| Supplied material |
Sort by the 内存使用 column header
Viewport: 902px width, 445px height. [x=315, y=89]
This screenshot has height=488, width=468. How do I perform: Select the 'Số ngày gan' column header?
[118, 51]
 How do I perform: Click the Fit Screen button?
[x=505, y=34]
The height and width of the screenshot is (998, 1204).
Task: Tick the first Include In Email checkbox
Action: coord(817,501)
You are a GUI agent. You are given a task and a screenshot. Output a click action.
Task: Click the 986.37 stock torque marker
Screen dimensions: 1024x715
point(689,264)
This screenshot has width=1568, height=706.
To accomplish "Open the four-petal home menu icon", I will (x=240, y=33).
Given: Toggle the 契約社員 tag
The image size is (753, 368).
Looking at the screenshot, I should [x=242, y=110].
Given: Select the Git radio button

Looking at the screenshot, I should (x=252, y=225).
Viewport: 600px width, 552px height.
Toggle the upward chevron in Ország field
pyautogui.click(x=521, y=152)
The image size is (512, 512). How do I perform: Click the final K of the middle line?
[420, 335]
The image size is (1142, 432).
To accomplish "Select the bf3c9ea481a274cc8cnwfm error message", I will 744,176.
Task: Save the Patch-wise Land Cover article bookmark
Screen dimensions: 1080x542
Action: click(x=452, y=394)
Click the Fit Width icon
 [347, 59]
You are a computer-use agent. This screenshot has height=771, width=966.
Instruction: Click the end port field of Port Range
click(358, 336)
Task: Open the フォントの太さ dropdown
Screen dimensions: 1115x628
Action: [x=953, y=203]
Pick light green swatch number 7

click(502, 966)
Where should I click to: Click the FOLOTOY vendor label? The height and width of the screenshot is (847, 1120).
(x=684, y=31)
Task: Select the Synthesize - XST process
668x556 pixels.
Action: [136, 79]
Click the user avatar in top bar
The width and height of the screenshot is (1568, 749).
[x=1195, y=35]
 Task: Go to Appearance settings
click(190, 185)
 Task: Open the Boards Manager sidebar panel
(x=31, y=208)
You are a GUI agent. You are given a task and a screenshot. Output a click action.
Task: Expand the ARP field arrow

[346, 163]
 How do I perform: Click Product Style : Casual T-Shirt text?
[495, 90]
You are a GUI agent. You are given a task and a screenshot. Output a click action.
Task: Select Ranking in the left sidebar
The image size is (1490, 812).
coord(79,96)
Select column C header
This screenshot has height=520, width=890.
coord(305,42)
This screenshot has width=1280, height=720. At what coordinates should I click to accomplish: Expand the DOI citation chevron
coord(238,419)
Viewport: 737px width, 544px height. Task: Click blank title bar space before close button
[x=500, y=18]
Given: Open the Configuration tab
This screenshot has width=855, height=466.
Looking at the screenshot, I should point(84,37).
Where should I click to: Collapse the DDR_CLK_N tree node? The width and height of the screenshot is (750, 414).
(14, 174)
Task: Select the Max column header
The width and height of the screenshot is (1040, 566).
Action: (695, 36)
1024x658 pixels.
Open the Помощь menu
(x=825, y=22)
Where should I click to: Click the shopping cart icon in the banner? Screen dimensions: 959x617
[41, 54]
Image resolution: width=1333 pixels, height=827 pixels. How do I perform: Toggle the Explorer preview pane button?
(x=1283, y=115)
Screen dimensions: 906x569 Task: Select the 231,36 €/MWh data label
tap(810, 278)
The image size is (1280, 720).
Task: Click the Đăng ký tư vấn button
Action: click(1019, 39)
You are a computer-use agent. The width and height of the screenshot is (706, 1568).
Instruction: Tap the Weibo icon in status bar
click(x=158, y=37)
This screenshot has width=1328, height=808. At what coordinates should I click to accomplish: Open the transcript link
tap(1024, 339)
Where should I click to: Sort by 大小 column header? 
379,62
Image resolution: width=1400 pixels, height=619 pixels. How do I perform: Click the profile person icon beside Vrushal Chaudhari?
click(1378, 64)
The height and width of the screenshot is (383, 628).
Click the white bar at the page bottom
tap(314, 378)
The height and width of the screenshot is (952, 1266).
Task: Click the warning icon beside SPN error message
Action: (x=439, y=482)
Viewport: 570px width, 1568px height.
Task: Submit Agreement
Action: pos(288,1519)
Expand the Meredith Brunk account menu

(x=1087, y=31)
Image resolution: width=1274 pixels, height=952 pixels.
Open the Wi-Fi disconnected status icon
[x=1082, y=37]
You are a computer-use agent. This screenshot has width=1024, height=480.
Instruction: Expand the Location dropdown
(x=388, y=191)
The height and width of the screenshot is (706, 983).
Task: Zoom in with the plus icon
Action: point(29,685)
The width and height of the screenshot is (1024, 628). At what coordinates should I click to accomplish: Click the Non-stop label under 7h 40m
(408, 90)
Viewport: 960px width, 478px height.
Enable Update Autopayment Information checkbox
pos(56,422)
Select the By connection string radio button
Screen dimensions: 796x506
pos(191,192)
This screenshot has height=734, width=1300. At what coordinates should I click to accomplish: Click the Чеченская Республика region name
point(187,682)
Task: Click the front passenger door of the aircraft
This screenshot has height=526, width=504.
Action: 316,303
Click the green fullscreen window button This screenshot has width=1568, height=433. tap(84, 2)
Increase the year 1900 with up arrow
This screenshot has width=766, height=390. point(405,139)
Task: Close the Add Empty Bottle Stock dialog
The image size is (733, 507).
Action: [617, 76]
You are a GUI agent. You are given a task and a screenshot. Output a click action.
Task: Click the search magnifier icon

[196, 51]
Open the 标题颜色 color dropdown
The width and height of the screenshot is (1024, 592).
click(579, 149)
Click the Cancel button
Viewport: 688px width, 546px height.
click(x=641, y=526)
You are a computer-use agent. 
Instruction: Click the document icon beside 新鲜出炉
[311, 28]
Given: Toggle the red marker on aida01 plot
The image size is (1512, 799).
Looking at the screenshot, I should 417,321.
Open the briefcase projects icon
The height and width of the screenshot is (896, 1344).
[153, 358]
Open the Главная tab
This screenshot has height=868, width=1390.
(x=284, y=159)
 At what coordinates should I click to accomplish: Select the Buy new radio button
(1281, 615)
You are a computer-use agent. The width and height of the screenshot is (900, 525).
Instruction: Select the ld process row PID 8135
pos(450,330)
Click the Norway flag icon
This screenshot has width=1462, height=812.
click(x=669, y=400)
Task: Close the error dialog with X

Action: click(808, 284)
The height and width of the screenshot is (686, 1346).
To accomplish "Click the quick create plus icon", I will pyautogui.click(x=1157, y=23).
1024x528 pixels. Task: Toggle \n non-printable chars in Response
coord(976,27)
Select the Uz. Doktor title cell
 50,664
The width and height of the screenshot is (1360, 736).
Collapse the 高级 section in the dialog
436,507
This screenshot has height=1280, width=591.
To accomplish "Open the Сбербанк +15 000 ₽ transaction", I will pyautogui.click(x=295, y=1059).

| Directions for this task |
Give the data again, exactly.

| Task result |
Sort by the 内存使用 column header
Viewport: 902px width, 445px height. [x=315, y=89]
This screenshot has height=488, width=468. How do I perform: Select the 'Số ngày gan' column header?
[118, 51]
 How do I perform: Click the Fit Screen button?
[x=505, y=34]
The height and width of the screenshot is (998, 1204).
Task: Tick the first Include In Email checkbox
Action: coord(817,501)
You are a GUI agent. You are given a task and a screenshot. Output a click action.
Task: Click the 986.37 stock torque marker
Screen dimensions: 1024x715
point(689,264)
This screenshot has width=1568, height=706.
To accomplish "Open the four-petal home menu icon", I will (x=240, y=33).
Given: Toggle the 契約社員 tag
The image size is (753, 368).
Looking at the screenshot, I should [x=242, y=110].
Given: Select the Git radio button

Looking at the screenshot, I should (x=252, y=225).
Viewport: 600px width, 552px height.
Toggle the upward chevron in Ország field
pyautogui.click(x=521, y=152)
The image size is (512, 512). How do I perform: Click the final K of the middle line?
[420, 335]
The image size is (1142, 432).
To accomplish "Select the bf3c9ea481a274cc8cnwfm error message", I will 744,176.
Task: Save the Patch-wise Land Cover article bookmark
Screen dimensions: 1080x542
Action: click(x=452, y=394)
Click the Fit Width icon
 [347, 59]
You are a computer-use agent. This screenshot has height=771, width=966.
Instruction: Click the end port field of Port Range
click(358, 336)
Task: Open the フォントの太さ dropdown
Screen dimensions: 1115x628
Action: [x=953, y=203]
Pick light green swatch number 7

click(502, 966)
Where should I click to: Click the FOLOTOY vendor label? The height and width of the screenshot is (847, 1120).
(x=684, y=31)
Task: Select the Synthesize - XST process
668x556 pixels.
Action: [136, 79]
Click the user avatar in top bar
The width and height of the screenshot is (1568, 749).
[x=1195, y=35]
 Task: Go to Appearance settings
click(190, 185)
 Task: Open the Boards Manager sidebar panel
(x=31, y=208)
You are a GUI agent. You are given a task and a screenshot. Output a click action.
Task: Expand the ARP field arrow

[346, 163]
 How do I perform: Click Product Style : Casual T-Shirt text?
[495, 90]
You are a GUI agent. You are given a task and a screenshot. Output a click action.
Task: Select Ranking in the left sidebar
The image size is (1490, 812).
coord(79,96)
Select column C header
This screenshot has height=520, width=890.
coord(305,42)
This screenshot has width=1280, height=720. At what coordinates should I click to accomplish: Expand the DOI citation chevron
coord(238,419)
Viewport: 737px width, 544px height. Task: Click blank title bar space before close button
[x=500, y=18]
Given: Open the Configuration tab
This screenshot has width=855, height=466.
Looking at the screenshot, I should point(84,37).
Where should I click to: Collapse the DDR_CLK_N tree node? The width and height of the screenshot is (750, 414).
(14, 174)
Task: Select the Max column header
The width and height of the screenshot is (1040, 566).
Action: (695, 36)
1024x658 pixels.
Open the Помощь menu
(x=825, y=22)
Where should I click to: Click the shopping cart icon in the banner? Screen dimensions: 959x617
[41, 54]
Image resolution: width=1333 pixels, height=827 pixels. How do I perform: Toggle the Explorer preview pane button?
(x=1283, y=115)
Screen dimensions: 906x569 Task: Select the 231,36 €/MWh data label
tap(810, 278)
The image size is (1280, 720).
Task: Click the Đăng ký tư vấn button
Action: click(1019, 39)
You are a computer-use agent. The width and height of the screenshot is (706, 1568).
Instruction: Tap the Weibo icon in status bar
click(x=158, y=37)
This screenshot has width=1328, height=808. At what coordinates should I click to accomplish: Open the transcript link
tap(1024, 339)
Where should I click to: Sort by 大小 column header? 
379,62
Image resolution: width=1400 pixels, height=619 pixels. How do I perform: Click the profile person icon beside Vrushal Chaudhari?
click(1378, 64)
The height and width of the screenshot is (383, 628).
Click the white bar at the page bottom
tap(314, 378)
The height and width of the screenshot is (952, 1266).
Task: Click the warning icon beside SPN error message
Action: (x=439, y=482)
Viewport: 570px width, 1568px height.
Task: Submit Agreement
Action: pos(288,1519)
Expand the Meredith Brunk account menu

(x=1087, y=31)
Image resolution: width=1274 pixels, height=952 pixels.
Open the Wi-Fi disconnected status icon
[x=1082, y=37]
You are a computer-use agent. This screenshot has width=1024, height=480.
Instruction: Expand the Location dropdown
(x=388, y=191)
The height and width of the screenshot is (706, 983).
Task: Zoom in with the plus icon
Action: point(29,685)
The width and height of the screenshot is (1024, 628). At what coordinates should I click to accomplish: Click the Non-stop label under 7h 40m
(408, 90)
Viewport: 960px width, 478px height.
Enable Update Autopayment Information checkbox
pos(56,422)
Select the By connection string radio button
Screen dimensions: 796x506
pos(191,192)
This screenshot has height=734, width=1300. At what coordinates should I click to accomplish: Click the Чеченская Республика region name
point(187,682)
Task: Click the front passenger door of the aircraft
This screenshot has height=526, width=504.
Action: 316,303
Click the green fullscreen window button This screenshot has width=1568, height=433. tap(84, 2)
Increase the year 1900 with up arrow
This screenshot has width=766, height=390. point(405,139)
Task: Close the Add Empty Bottle Stock dialog
The image size is (733, 507).
Action: [617, 76]
You are a GUI agent. You are given a task and a screenshot. Output a click action.
Task: Click the search magnifier icon

[196, 51]
Open the 标题颜色 color dropdown
The width and height of the screenshot is (1024, 592).
click(579, 149)
Click the Cancel button
Viewport: 688px width, 546px height.
click(x=641, y=526)
You are a computer-use agent. 
Instruction: Click the document icon beside 新鲜出炉
[311, 28]
Given: Toggle the red marker on aida01 plot
The image size is (1512, 799).
Looking at the screenshot, I should 417,321.
Open the briefcase projects icon
The height and width of the screenshot is (896, 1344).
[153, 358]
Open the Главная tab
This screenshot has height=868, width=1390.
(x=284, y=159)
 At what coordinates should I click to accomplish: Select the Buy new radio button
(1281, 615)
You are a computer-use agent. The width and height of the screenshot is (900, 525).
Instruction: Select the ld process row PID 8135
pos(450,330)
Click the Norway flag icon
This screenshot has width=1462, height=812.
click(x=669, y=400)
Task: Close the error dialog with X

Action: click(808, 284)
The height and width of the screenshot is (686, 1346).
To accomplish "Click the quick create plus icon", I will pyautogui.click(x=1157, y=23).
1024x528 pixels. Task: Toggle \n non-printable chars in Response
coord(976,27)
Select the Uz. Doktor title cell
 50,664
The width and height of the screenshot is (1360, 736).
Collapse the 高级 section in the dialog
436,507
This screenshot has height=1280, width=591.
To accomplish "Open the Сбербанк +15 000 ₽ transaction", I will pyautogui.click(x=295, y=1059).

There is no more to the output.